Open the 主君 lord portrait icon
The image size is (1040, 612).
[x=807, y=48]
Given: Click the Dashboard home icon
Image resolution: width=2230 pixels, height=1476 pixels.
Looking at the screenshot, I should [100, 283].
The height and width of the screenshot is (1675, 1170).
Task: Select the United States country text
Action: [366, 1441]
━━━━
WHAT THE TASK REQUIRES
Rewrite all of the material above, changing "icon" to "button" wherever it appears and leaving everything else untouched.

RIGHT ANSWER
Open the 主君 lord portrait button
The image size is (1040, 612).
[x=807, y=48]
Given: Click the Dashboard home button
Image resolution: width=2230 pixels, height=1476 pixels.
Looking at the screenshot, I should [100, 283].
The height and width of the screenshot is (1675, 1170).
Task: Select the United States country text
Action: [366, 1441]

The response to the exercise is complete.